Tofacitinib-induced Progressive Multifocal Leukoencephalopathy with Immune Reconstitution Inflammatory Syndrome.

Background: Progressive multifocal leukoencephalopathy (PML) with subsequent immune reconstitution inflammatory syndrome (IRIS) is a rare disease associated with compromised immune systems. It has never been described in a patient taking tofacitinib.

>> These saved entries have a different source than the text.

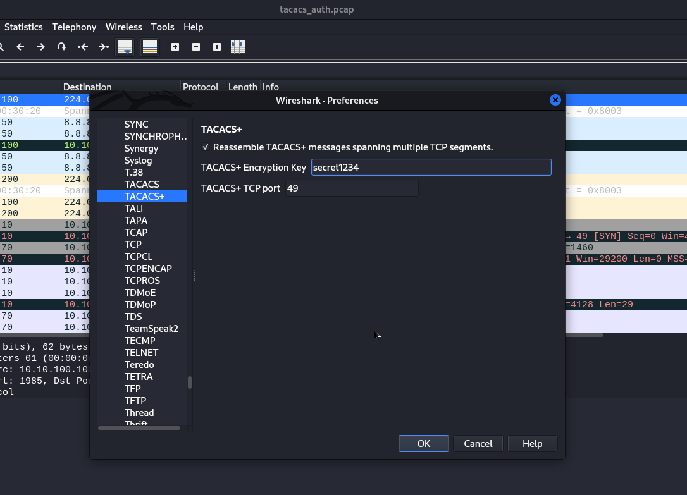Jump to the first packet
This screenshot has width=687, height=495.
tap(82, 47)
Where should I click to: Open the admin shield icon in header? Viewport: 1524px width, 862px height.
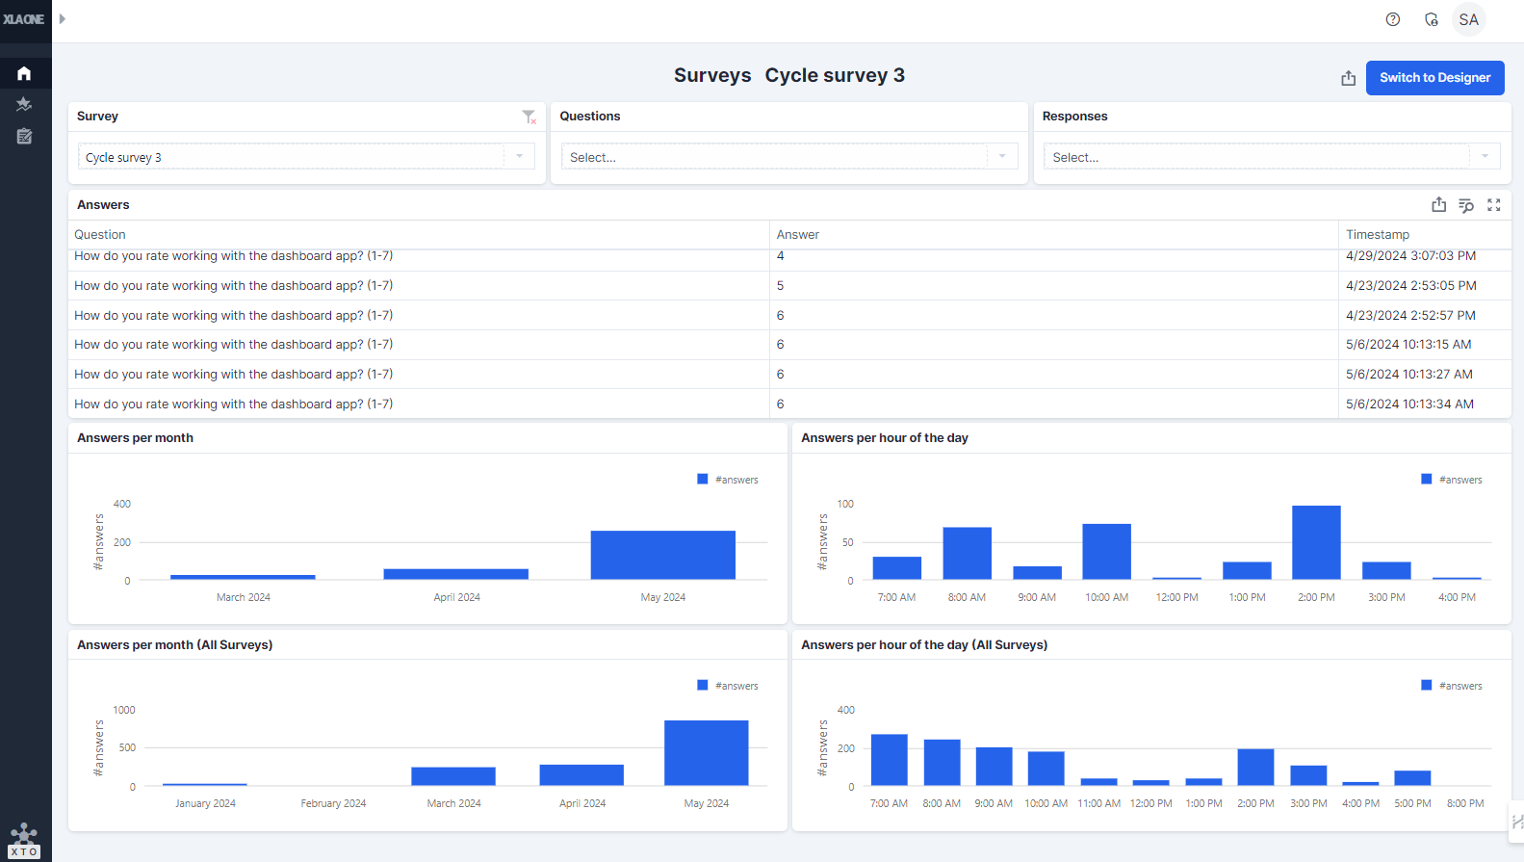1431,19
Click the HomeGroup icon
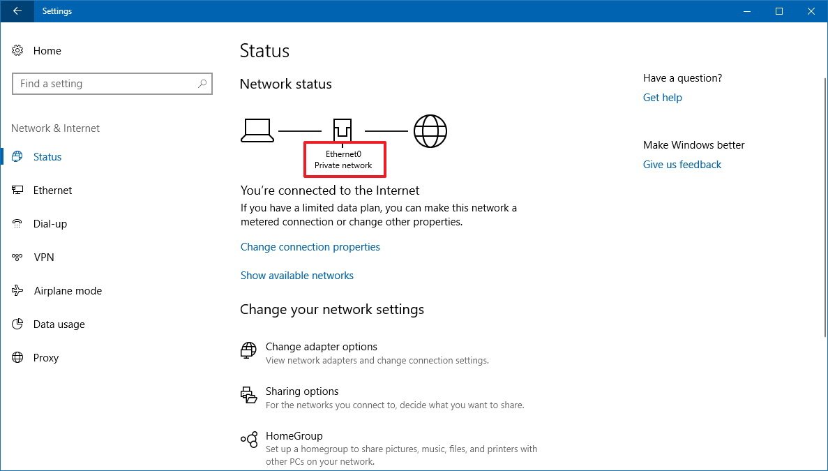 click(248, 440)
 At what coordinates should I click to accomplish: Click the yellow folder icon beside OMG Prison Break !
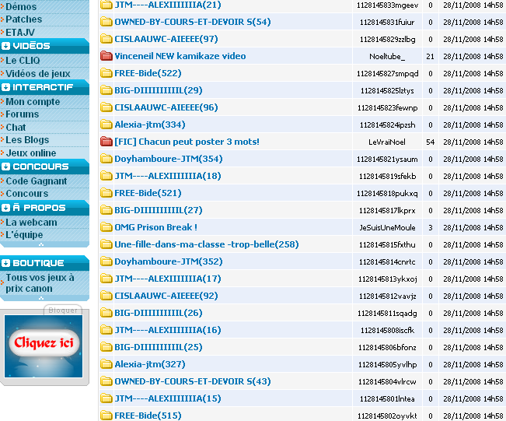106,227
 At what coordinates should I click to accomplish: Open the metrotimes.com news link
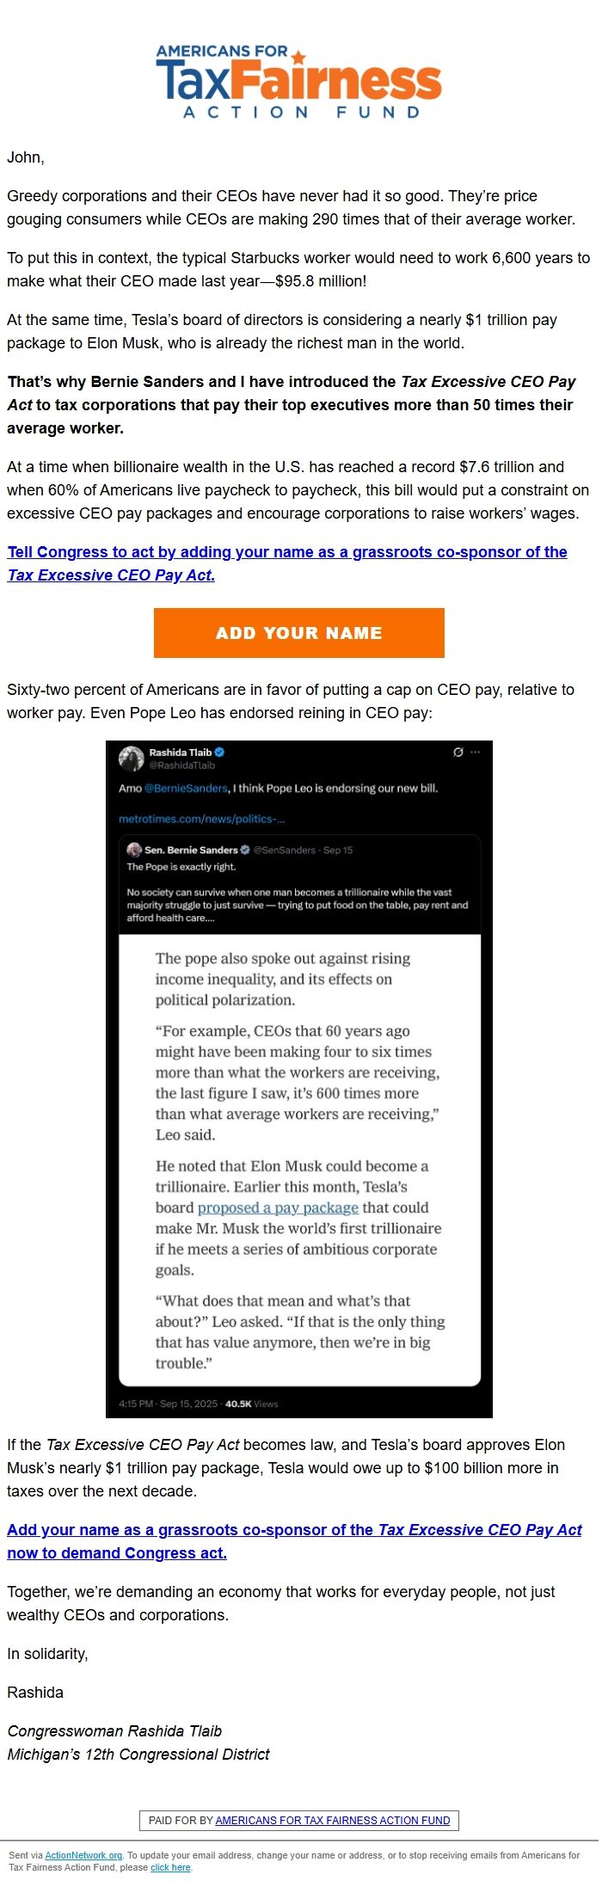201,819
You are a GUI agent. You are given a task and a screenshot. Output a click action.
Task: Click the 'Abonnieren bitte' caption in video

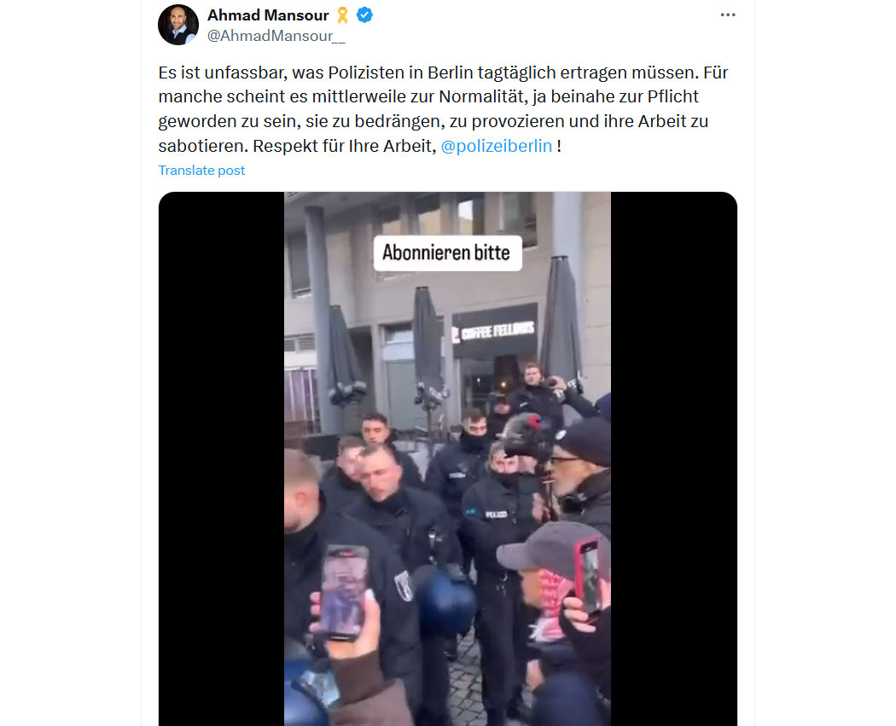pos(447,253)
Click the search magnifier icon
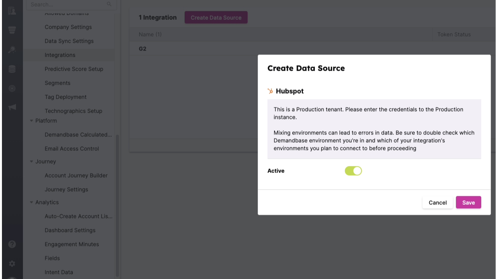This screenshot has width=496, height=279. 109,4
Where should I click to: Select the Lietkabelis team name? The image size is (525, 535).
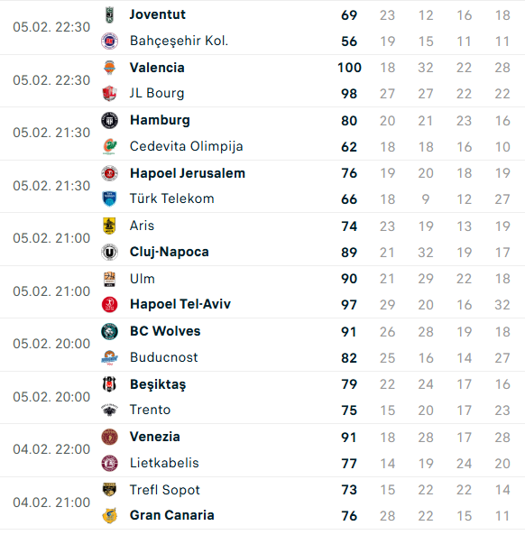tap(164, 463)
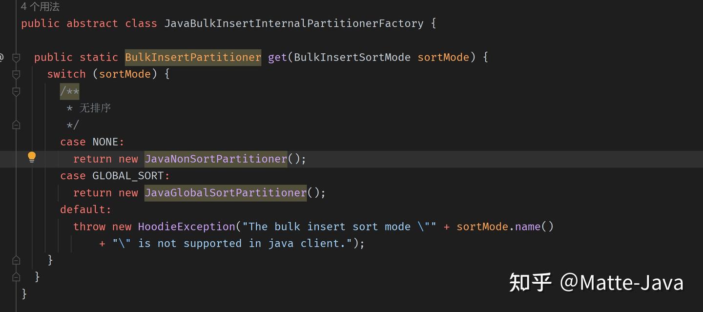This screenshot has width=703, height=312.
Task: Click the fold-end icon at the comment close
Action: click(16, 125)
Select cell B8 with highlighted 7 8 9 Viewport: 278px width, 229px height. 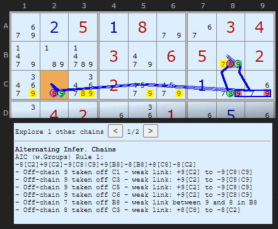coord(231,56)
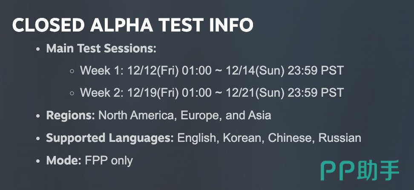Click the FPP only text
Screen dimensions: 414x190
(x=109, y=161)
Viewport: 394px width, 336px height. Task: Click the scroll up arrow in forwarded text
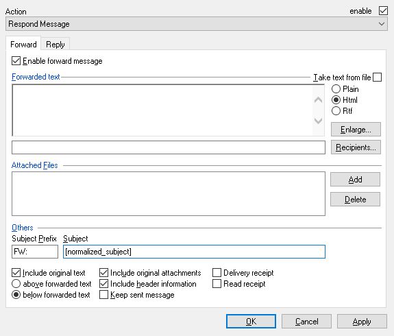[x=319, y=100]
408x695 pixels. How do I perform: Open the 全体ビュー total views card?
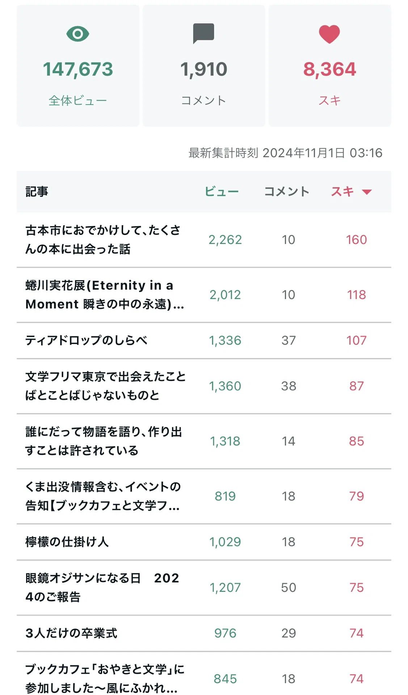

Case Presentation: A 49-year-old woman with history of systemic lupus erythematous treated with tofacitinib presented with several weeks of intermittent fevers and altered mental status. MRI revealed multifocal T2-weighted FLAIR hyperintensities in the subcortical white matter, including the subcortical U-fibers, without mass effect or contrast enhancement, compatible with PML. Tofacitinib was stopped and the patient's symptoms initially improved. However, the patient presented again less than a week after discharge with three days of left arm weakness, left facial droop, dysarthria, and one day of confusion. Repeat MRI demonstrated interval progression in T2/FLAIR hyperintensities with development of patchy gadolinium enhancement on T1-post contrasted sequences, consistent with development of IRIS in the setting of tofacitinib cessation.

Discussion: This is the first case describing PML-IRIS in the setting of administration and subsequent cessation of tofacitinib.